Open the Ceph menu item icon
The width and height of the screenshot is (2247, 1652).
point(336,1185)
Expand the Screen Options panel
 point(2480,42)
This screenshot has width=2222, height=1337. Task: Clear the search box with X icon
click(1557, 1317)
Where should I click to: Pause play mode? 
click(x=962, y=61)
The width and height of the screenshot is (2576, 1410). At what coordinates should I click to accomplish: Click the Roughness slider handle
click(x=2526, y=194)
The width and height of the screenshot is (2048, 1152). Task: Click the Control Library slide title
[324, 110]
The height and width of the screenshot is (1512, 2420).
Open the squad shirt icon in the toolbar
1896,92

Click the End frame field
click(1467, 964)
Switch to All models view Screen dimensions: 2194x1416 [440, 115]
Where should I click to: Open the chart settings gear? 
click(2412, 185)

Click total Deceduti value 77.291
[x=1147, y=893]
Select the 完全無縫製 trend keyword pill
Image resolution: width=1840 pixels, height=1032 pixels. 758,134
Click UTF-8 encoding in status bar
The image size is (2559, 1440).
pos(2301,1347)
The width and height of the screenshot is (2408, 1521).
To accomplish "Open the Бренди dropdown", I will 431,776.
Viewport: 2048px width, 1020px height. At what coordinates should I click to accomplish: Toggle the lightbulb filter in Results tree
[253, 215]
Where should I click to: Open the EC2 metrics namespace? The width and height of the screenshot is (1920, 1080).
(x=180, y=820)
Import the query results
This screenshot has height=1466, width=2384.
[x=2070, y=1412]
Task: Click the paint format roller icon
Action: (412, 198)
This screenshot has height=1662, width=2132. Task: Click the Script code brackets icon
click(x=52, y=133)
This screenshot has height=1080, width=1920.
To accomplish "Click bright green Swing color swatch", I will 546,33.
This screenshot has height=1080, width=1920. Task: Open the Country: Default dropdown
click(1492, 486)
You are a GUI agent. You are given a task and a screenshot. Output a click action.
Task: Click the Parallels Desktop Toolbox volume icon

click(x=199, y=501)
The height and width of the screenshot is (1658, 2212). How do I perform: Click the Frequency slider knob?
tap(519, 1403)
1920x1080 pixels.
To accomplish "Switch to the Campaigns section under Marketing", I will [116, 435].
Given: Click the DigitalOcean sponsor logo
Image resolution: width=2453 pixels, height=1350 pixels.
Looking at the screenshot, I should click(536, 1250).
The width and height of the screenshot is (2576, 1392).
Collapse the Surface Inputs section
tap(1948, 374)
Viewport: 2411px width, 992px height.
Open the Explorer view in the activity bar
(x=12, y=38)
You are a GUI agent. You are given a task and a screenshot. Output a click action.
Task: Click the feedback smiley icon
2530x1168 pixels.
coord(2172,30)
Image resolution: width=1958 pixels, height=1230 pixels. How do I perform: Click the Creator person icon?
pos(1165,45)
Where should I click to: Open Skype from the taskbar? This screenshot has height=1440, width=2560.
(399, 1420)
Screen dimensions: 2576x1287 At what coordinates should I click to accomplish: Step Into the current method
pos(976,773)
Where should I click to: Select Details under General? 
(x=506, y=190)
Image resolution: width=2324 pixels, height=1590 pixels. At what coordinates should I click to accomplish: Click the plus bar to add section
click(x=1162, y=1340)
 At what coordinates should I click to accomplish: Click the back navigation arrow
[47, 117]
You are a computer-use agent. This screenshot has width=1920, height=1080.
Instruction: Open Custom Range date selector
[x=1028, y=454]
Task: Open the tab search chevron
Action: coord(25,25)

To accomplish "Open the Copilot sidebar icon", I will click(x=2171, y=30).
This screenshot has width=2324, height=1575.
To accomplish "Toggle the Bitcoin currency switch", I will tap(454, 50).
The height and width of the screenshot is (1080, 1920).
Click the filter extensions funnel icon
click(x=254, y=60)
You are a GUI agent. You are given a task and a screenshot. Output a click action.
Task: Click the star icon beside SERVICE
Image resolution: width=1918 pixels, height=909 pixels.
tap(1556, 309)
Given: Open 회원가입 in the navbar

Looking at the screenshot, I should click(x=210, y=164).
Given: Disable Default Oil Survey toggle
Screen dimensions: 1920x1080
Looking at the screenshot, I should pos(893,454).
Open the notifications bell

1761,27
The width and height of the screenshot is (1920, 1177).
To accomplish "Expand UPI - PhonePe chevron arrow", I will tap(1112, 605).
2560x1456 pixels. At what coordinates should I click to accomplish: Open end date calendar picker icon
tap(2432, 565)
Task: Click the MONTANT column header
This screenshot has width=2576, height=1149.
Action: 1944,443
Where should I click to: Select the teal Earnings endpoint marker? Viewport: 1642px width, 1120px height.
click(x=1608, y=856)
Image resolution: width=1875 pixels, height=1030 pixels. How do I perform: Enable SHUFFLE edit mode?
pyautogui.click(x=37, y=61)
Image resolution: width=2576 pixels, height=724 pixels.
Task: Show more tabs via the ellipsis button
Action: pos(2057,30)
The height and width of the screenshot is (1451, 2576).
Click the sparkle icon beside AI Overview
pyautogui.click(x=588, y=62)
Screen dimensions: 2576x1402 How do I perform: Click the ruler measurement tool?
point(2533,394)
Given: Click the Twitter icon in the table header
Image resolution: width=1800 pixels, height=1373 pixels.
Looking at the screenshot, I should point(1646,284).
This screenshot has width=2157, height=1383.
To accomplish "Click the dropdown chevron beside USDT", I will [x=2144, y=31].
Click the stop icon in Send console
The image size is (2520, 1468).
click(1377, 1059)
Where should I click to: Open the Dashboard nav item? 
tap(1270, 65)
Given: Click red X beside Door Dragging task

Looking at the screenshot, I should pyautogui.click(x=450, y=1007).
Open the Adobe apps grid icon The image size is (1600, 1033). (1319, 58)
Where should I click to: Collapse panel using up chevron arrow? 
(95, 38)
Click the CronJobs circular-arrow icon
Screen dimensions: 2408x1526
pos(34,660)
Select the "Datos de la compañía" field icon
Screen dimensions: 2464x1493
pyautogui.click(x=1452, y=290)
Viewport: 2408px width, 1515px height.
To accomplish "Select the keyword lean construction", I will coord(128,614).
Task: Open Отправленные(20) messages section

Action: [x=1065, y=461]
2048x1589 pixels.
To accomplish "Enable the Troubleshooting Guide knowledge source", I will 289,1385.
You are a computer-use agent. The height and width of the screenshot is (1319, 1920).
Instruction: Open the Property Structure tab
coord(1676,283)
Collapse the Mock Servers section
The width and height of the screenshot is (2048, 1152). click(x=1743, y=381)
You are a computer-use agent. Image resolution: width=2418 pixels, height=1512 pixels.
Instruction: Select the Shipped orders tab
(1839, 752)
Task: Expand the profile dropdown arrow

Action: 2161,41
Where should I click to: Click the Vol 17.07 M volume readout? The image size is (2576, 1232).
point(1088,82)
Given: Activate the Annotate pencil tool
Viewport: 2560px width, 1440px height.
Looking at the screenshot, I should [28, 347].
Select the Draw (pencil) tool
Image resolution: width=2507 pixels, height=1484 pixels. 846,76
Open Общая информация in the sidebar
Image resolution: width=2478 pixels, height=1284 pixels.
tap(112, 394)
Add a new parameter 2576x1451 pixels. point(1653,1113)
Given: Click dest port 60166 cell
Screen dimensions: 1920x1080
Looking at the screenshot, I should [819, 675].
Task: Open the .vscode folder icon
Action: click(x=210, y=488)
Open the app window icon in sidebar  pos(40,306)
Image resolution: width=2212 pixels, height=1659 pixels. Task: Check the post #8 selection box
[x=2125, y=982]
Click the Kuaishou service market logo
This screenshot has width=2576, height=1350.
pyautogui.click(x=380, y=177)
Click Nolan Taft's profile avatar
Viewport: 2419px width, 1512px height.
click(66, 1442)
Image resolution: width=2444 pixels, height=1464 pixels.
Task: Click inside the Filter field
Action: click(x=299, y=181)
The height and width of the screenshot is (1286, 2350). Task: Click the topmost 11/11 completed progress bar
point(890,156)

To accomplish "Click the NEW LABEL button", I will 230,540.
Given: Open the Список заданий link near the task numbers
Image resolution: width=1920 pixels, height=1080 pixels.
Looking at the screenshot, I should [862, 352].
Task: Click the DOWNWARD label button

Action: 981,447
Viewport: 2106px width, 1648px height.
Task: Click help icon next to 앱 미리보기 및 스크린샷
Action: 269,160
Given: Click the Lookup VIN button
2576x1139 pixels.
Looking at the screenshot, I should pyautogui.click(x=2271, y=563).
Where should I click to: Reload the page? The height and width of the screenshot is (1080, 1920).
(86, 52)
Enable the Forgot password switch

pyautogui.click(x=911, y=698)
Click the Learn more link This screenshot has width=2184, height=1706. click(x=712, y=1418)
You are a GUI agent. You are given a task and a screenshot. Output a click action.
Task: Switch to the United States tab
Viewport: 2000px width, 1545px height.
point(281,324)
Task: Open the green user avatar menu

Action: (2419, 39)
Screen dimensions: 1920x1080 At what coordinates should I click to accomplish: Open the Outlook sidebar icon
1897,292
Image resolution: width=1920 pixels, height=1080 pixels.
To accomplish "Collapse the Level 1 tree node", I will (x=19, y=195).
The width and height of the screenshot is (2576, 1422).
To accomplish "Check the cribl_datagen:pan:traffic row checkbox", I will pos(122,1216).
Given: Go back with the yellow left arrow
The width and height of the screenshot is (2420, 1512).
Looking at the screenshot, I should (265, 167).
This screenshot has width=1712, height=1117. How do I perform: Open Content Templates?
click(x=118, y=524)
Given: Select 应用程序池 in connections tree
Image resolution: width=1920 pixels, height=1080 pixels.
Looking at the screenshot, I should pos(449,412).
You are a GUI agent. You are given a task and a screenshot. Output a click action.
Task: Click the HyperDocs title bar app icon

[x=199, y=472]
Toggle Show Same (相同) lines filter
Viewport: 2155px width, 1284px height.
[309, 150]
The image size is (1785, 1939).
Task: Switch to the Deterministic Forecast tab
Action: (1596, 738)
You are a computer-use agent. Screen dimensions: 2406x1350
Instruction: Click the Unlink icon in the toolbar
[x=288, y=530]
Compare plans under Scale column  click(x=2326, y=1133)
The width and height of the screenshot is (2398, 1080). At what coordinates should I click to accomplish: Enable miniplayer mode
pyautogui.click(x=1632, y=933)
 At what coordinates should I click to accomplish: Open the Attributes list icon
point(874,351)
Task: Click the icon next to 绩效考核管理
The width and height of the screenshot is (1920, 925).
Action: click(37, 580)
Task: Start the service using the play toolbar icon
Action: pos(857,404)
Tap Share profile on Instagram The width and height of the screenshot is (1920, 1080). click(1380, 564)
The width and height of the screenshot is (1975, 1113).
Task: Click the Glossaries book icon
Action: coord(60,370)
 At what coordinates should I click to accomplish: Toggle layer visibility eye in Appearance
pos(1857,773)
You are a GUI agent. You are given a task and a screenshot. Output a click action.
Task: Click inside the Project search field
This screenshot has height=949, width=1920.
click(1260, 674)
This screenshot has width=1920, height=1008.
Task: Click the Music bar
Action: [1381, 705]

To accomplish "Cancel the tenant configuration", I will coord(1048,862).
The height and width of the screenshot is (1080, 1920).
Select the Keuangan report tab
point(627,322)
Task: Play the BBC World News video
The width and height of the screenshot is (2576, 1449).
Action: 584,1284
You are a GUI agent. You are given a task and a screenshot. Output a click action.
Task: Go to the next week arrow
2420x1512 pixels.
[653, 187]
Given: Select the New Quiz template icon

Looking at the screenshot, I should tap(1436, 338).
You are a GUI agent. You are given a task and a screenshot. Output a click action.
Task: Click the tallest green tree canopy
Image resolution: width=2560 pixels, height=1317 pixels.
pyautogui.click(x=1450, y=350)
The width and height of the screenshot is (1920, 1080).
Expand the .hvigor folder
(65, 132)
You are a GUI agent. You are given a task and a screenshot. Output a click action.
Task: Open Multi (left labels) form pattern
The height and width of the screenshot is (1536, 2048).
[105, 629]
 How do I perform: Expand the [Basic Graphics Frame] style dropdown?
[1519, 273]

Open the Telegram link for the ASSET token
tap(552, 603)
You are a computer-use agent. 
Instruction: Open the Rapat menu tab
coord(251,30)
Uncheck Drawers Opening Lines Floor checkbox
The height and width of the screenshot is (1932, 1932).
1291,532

- [TASK DESCRIPTION] In the entries above, the lines from the one bearing "Task: Open Отправленные(20) messages section" up to and including the one bearing "You are a computer-use agent. The" should be transcribed exactly; no other line is wanted.

- [RESULT BELOW]
Task: Open Отправленные(20) messages section

Action: [x=1065, y=461]
2048x1589 pixels.
To accomplish "Enable the Troubleshooting Guide knowledge source", I will 289,1385.
You are a computer-use agent. The height and width of the screenshot is (1319, 1920).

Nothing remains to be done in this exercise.